Обломов стал частью русской жизни полтора с небольшим века назад, когда читатели «Отечественных записок» увидели в январской книжке журнала за 1859 год простой зачин: «В Гороховой улице, в одном из больших домов, народонаселения которого стало бы на целый уездный город, лежал утром в постели, на своей квартире, Илья Ильич Обломов». Три месяца – публикация неспешно тянулась до апреля – судьба этого привлекательного и загадочного человека «с отсутствием всякой определенной идеи, всякой сосредоточенности в чертах лица» занимала всю просвещенную Россию. И не перестала тревожить потом, когда повествователь сообщил, что тело Обломова покоится неподалеку от его последнего земного пристанища на Выборгской стороне, рассказал о том, что приключилось с дорогими Илье Ильичу людьми, и увенчал дело диалогом, где каждый ответ таил новый вопрос.
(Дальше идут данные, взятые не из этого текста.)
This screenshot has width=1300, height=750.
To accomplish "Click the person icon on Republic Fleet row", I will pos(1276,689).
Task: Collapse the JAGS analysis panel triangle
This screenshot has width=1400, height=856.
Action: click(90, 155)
«Что с ним сталось?» – спрашивает Штольца полный литератор «с апатическим лицом, задумчивыми, как будто сонными глазами», услышав имя Обломова в разговоре своего спутника с опустившимся Захаром. «– Погиб, пропал ни за что <…> А был не глупее других, душа чиста и ясна, как стекло; благороден, нежен, и – пропал! – Отчего же? Какая причина? – Причина… какая причина! Обломовщина! – сказал Штольц. – Обломовщина! – с недоумением повторил литератор. – Что это такое? – Сейчас расскажу <…> А ты запиши: может кому-нибудь пригодится.
И он рассказал ему, что здесь написано». Заодно ответив на вопрос литератора, предшествовавший беседе Штольца с Захаром – «откуда нищие берутся?»
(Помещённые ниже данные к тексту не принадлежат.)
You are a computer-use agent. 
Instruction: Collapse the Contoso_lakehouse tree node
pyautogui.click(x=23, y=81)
Вопрос о нищих и вопрос об обломовщине тождественны. Хоть сто пятьдесят лет назад, когда Добролюбов справедливо негодовал на крепостное право, хоть сейчас, после многих перемен социально-политических декораций. Нищие на каждом шагу, Илья Ильич покойно себе лежит (на продавленном диване в доставшейся от родителей обшарпанной «двушке», на раскладушке в общаге, на лавочке в парке, на нарах, в могиле), Агафья Матвеевна, Ольга и Штольц в глубокой печали, бедолага Алексеев (помните такого – совершенно «никакого» – вечного гостя Обломова?) смущенно молчит, дорвавшиеся до останков прежней роскоши братец с Тарантьевым глумливо потирают руки, а русский литератор (с неизменно сонными глазами) безнадежно произносит слово, значение которого так и не прояснилось, –
И тут же повторяет монолог Штольца. «Ни одной фальшивой ноты не издало его сердце, не пристало к нему грязи. Не обольстит его никакая нарядная ложь, и ничто не совлечет на фальшивый путь; пусть волнуется около него целый океан дряни, зла, пусть весь мир отравится ядом и пойдет навыворот – никогда Обломов не поклонится идолу лжи, в душе его всегда будет чисто, светло, честно… Это хрустальная, прозрачная душа; таких людей мало; они редки; это перлы в толпе!»
Ну почему же мало? А князь Лев Николаевич Мышкин? А царь Федор Иоаннович? А доктор Юрий Андреевич Живаго? Разве не применима к ним апология Обломова? И над ними была не властна «нарядная ложь», и они сберегли в чистоте свои души, и их любили (несмотря ни на что) не только добропорядочные друзья и прекрасные (несчастные) женщины, но и те, кто своей ли волей, силой ли вещей становился врагами мягких праведников. Тарантьев что ни день таскался к Обломову задолго до того, как решил обобрать земляка. Благородный князь Иван Петрович Шуйский, намеревавшийся ради общего блага развести царя Федора с любимой женой, не только вполне ему доверился и протянул руку Годунову, но и, коварно переигранный циничным противником на пути в темницу (и предчувствуя, должно быть, что Годунов заточением не ограничится), говорит готовому восстать за правду московскому люду: «То воистину царская воля <…> Он – святой царь, детушки, он – от Бога царь, и царица его святая. Дай им, Господи, много лет здравствовать!». К Мышкину тянутся буквально все персонажи «Идиота», что не мешает многим из них делать князю мелкие пакости, а Рогожину – посягнуть на жизнь крестового брата. Особенная складка Живаго внятна опять-таки всем, кто встречается с доктором – хоть Антипову-Стрельникову, хоть Комаровскому, хоть друзьям юности (ложным? истинным? – так и не поймем никогда), не говоря уж о его Штольце – волшебном помощнике, «сером волке», сводном брате Евграфе (кстати, как и Штольц, он наполовину «инородец»).